Stored data ::
-- Opening Marker --
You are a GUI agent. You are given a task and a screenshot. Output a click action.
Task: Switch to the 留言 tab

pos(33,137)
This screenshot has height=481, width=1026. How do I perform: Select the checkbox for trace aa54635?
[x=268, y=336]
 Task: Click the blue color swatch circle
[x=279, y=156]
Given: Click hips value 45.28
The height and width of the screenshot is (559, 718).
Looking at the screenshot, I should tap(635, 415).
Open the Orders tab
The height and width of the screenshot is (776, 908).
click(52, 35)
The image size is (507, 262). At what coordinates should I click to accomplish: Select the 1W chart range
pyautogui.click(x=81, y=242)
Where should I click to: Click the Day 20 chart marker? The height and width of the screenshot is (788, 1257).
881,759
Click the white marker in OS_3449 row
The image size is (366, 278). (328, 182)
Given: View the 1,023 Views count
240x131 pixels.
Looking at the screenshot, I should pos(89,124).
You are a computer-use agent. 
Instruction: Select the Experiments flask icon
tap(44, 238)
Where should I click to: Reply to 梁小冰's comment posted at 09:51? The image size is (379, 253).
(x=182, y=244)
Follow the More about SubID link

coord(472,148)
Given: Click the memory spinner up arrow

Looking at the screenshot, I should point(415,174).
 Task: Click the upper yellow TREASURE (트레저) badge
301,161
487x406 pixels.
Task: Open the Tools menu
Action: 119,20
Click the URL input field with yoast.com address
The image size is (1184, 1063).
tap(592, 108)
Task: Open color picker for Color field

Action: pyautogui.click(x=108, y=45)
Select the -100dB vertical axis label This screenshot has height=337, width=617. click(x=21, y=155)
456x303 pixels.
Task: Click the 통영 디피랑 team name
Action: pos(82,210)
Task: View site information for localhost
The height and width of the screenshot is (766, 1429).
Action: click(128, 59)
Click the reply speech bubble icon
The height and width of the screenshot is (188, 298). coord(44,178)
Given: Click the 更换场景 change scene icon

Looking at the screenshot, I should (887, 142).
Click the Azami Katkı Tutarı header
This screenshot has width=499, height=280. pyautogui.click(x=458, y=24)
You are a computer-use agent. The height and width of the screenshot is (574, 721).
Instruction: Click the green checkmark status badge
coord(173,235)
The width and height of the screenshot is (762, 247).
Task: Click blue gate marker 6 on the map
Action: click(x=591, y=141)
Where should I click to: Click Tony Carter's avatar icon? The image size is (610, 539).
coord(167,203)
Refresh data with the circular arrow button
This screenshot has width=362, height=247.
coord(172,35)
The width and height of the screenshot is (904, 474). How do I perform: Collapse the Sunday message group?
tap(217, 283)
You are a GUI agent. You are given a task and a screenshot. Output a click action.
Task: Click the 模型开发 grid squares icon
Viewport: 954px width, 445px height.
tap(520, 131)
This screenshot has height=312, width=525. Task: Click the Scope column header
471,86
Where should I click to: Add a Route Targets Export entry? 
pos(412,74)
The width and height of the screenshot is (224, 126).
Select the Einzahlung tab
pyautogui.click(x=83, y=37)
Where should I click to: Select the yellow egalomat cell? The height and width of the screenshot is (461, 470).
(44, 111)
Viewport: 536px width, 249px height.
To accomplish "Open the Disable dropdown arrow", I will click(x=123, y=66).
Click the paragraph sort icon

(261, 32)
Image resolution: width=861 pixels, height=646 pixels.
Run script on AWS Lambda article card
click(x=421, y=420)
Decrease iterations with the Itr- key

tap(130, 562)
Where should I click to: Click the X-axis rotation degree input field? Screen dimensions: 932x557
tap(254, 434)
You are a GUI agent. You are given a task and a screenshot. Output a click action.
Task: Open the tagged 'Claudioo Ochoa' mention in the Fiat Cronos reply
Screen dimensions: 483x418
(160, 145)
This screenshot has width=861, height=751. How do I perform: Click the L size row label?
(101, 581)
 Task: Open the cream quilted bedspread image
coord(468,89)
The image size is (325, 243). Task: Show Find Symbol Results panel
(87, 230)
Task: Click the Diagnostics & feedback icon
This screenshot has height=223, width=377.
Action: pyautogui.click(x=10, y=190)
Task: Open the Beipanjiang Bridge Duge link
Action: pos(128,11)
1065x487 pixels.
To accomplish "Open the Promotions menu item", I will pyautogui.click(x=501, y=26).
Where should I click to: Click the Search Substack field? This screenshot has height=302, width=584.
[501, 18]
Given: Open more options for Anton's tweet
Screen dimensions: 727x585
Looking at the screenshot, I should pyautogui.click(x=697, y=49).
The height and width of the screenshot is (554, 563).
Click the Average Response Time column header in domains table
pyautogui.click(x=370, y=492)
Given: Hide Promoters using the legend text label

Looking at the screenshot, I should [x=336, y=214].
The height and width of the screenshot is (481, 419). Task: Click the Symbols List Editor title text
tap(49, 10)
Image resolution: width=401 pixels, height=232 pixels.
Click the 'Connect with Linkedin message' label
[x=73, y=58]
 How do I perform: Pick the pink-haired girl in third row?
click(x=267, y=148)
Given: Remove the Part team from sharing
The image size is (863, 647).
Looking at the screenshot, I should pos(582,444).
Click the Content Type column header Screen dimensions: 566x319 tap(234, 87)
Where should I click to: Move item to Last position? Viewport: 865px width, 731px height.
-- Closing Marker --
WHAT IS REQUIRED :: The expected output is an exact copy of all the records above.

WORKED SOLUTION ::
You are a GUI agent. You are given a task and a screenshot. Output a click action.
Task: Switch to the 留言 tab

pos(33,137)
This screenshot has height=481, width=1026. How do I perform: Select the checkbox for trace aa54635?
[x=268, y=336]
 Task: Click the blue color swatch circle
[x=279, y=156]
Given: Click hips value 45.28
The height and width of the screenshot is (559, 718).
Looking at the screenshot, I should tap(635, 415).
Open the Orders tab
The height and width of the screenshot is (776, 908).
click(52, 35)
The image size is (507, 262). At what coordinates should I click to accomplish: Select the 1W chart range
pyautogui.click(x=81, y=242)
Where should I click to: Click the Day 20 chart marker? The height and width of the screenshot is (788, 1257).
881,759
Click the white marker in OS_3449 row
The image size is (366, 278). (328, 182)
Given: View the 1,023 Views count
240x131 pixels.
Looking at the screenshot, I should pos(89,124).
You are a computer-use agent. 
Instruction: Select the Experiments flask icon
tap(44, 238)
Where should I click to: Reply to 梁小冰's comment posted at 09:51? The image size is (379, 253).
(x=182, y=244)
Follow the More about SubID link

coord(472,148)
Given: Click the memory spinner up arrow

Looking at the screenshot, I should point(415,174).
 Task: Click the upper yellow TREASURE (트레저) badge
301,161
487x406 pixels.
Task: Open the Tools menu
Action: 119,20
Click the URL input field with yoast.com address
The image size is (1184, 1063).
tap(592, 108)
Task: Open color picker for Color field

Action: pyautogui.click(x=108, y=45)
Select the -100dB vertical axis label This screenshot has height=337, width=617. click(x=21, y=155)
456x303 pixels.
Task: Click the 통영 디피랑 team name
Action: pos(82,210)
Task: View site information for localhost
The height and width of the screenshot is (766, 1429).
Action: click(128, 59)
Click the reply speech bubble icon
The height and width of the screenshot is (188, 298). coord(44,178)
Given: Click the 更换场景 change scene icon

Looking at the screenshot, I should (887, 142).
Click the Azami Katkı Tutarı header
This screenshot has width=499, height=280. pyautogui.click(x=458, y=24)
You are a computer-use agent. The height and width of the screenshot is (574, 721).
Instruction: Click the green checkmark status badge
coord(173,235)
The width and height of the screenshot is (762, 247).
Task: Click blue gate marker 6 on the map
Action: click(x=591, y=141)
Where should I click to: Click Tony Carter's avatar icon? The image size is (610, 539).
coord(167,203)
Refresh data with the circular arrow button
This screenshot has width=362, height=247.
coord(172,35)
The width and height of the screenshot is (904, 474). How do I perform: Collapse the Sunday message group?
tap(217, 283)
You are a GUI agent. You are given a task and a screenshot. Output a click action.
Task: Click the 模型开发 grid squares icon
Viewport: 954px width, 445px height.
tap(520, 131)
This screenshot has height=312, width=525. Task: Click the Scope column header
471,86
Where should I click to: Add a Route Targets Export entry? 
pos(412,74)
The width and height of the screenshot is (224, 126).
Select the Einzahlung tab
pyautogui.click(x=83, y=37)
Where should I click to: Select the yellow egalomat cell? The height and width of the screenshot is (461, 470).
(44, 111)
Viewport: 536px width, 249px height.
To accomplish "Open the Disable dropdown arrow", I will click(x=123, y=66).
Click the paragraph sort icon

(261, 32)
Image resolution: width=861 pixels, height=646 pixels.
Run script on AWS Lambda article card
click(x=421, y=420)
Decrease iterations with the Itr- key

tap(130, 562)
Where should I click to: Click the X-axis rotation degree input field? Screen dimensions: 932x557
tap(254, 434)
You are a GUI agent. You are given a task and a screenshot. Output a click action.
Task: Open the tagged 'Claudioo Ochoa' mention in the Fiat Cronos reply
Screen dimensions: 483x418
(160, 145)
This screenshot has width=861, height=751. How do I perform: Click the L size row label?
(101, 581)
 Task: Open the cream quilted bedspread image
coord(468,89)
The image size is (325, 243). Task: Show Find Symbol Results panel
(87, 230)
Task: Click the Diagnostics & feedback icon
This screenshot has height=223, width=377.
Action: pyautogui.click(x=10, y=190)
Task: Open the Beipanjiang Bridge Duge link
Action: pos(128,11)
1065x487 pixels.
To accomplish "Open the Promotions menu item", I will pyautogui.click(x=501, y=26).
Where should I click to: Click the Search Substack field? This screenshot has height=302, width=584.
[501, 18]
Given: Open more options for Anton's tweet
Screen dimensions: 727x585
Looking at the screenshot, I should pyautogui.click(x=697, y=49).
The height and width of the screenshot is (554, 563).
Click the Average Response Time column header in domains table
pyautogui.click(x=370, y=492)
Given: Hide Promoters using the legend text label

Looking at the screenshot, I should [x=336, y=214].
The height and width of the screenshot is (481, 419). Task: Click the Symbols List Editor title text
tap(49, 10)
Image resolution: width=401 pixels, height=232 pixels.
Click the 'Connect with Linkedin message' label
[x=73, y=58]
 How do I perform: Pick the pink-haired girl in third row?
click(x=267, y=148)
Given: Remove the Part team from sharing
The image size is (863, 647).
Looking at the screenshot, I should pos(582,444).
Click the Content Type column header Screen dimensions: 566x319 tap(234, 87)
Where should I click to: Move item to Last position? Viewport: 865px width, 731px height.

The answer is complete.